[begin Data rows]
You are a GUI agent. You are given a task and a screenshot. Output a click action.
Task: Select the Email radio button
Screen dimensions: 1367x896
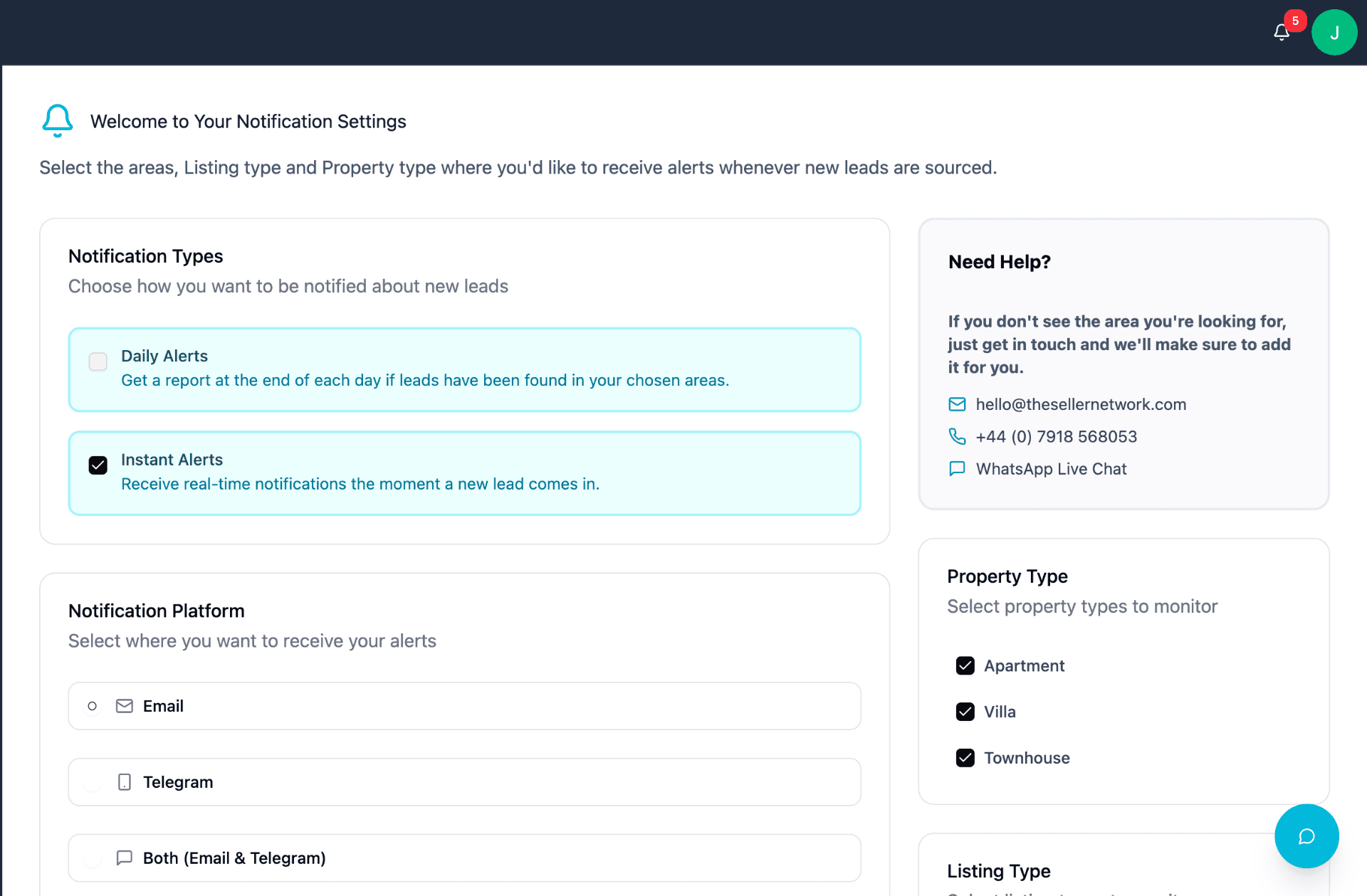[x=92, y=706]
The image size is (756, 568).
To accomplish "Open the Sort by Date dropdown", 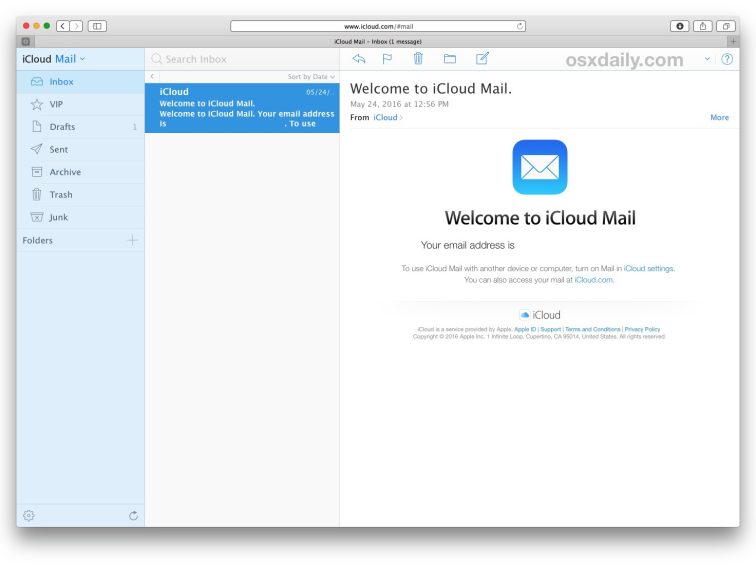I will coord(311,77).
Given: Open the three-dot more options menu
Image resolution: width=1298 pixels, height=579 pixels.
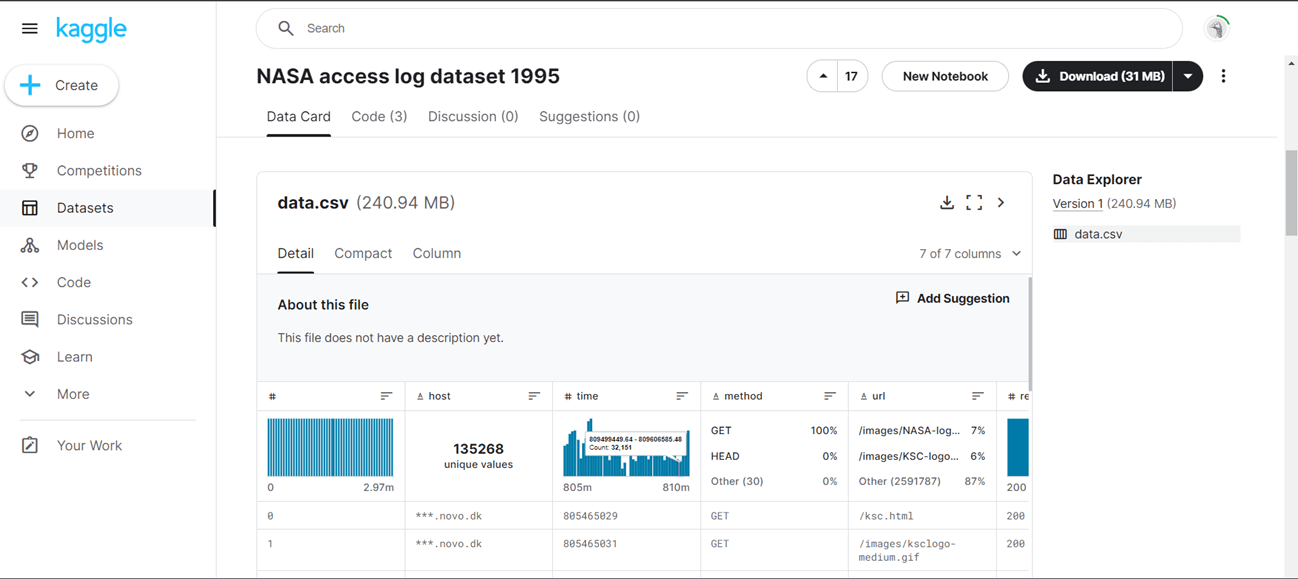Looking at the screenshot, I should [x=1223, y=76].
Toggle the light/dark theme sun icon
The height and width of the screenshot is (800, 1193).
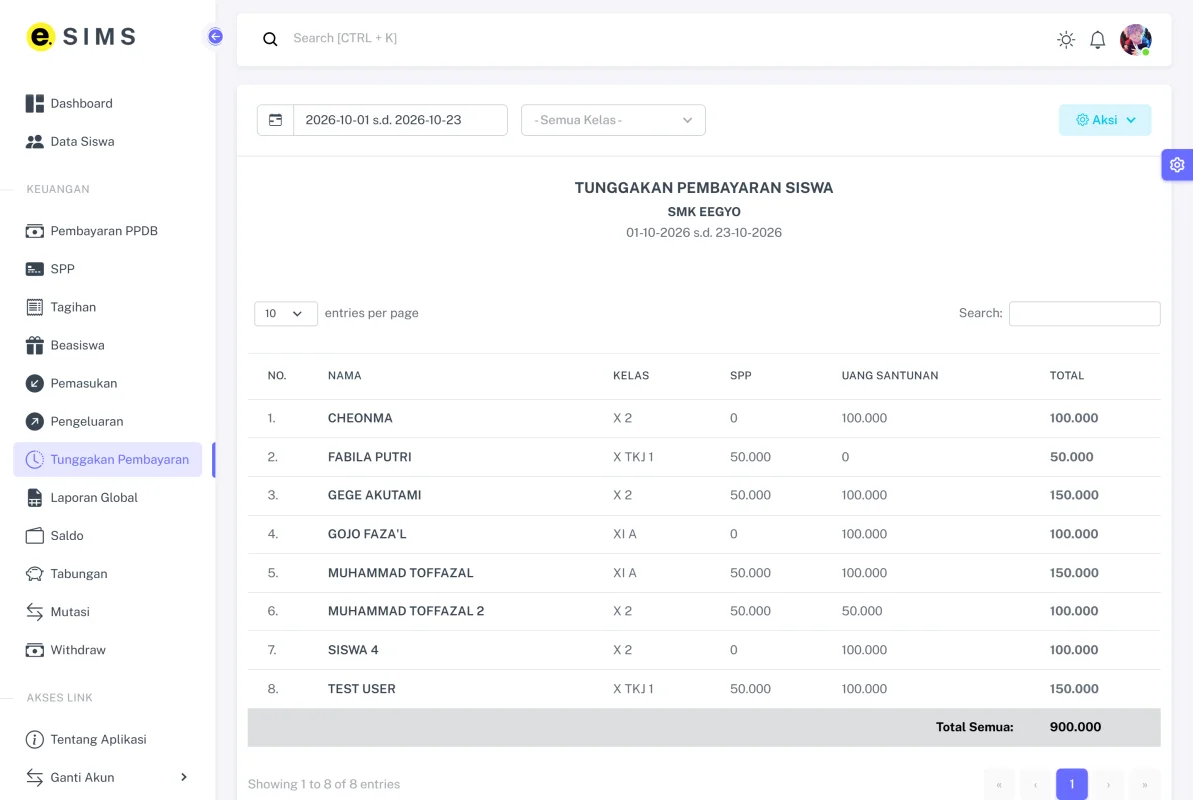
[end Data rows]
Copy the stretch from the line containing "Toggle the light/dark theme sun icon" through the last of the lines, substituting "image" for "screenshot" and leaving everything else unchanged. Omit the pictures from your answer.

Toggle the light/dark theme sun icon
The height and width of the image is (800, 1193).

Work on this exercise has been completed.